(Extracted records)
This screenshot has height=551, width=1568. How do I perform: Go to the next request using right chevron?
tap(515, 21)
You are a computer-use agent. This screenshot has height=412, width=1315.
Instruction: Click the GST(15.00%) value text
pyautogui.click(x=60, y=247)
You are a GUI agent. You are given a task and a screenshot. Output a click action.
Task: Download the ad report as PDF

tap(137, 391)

==

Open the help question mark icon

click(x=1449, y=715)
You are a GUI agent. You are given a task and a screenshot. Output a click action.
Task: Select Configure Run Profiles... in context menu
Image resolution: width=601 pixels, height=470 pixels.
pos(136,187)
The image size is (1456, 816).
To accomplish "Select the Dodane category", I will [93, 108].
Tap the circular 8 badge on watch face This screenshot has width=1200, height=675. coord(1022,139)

• TASK
The required output is every line above from the one with "Image resolution: width=601" down to the one with "Tap the circular", restated word for word, ends included.

• OUTPUT BELOW
Image resolution: width=601 pixels, height=470 pixels.
pos(136,187)
The image size is (1456, 816).
To accomplish "Select the Dodane category", I will [93, 108].
Tap the circular 8 badge on watch face This screenshot has width=1200, height=675. coord(1022,139)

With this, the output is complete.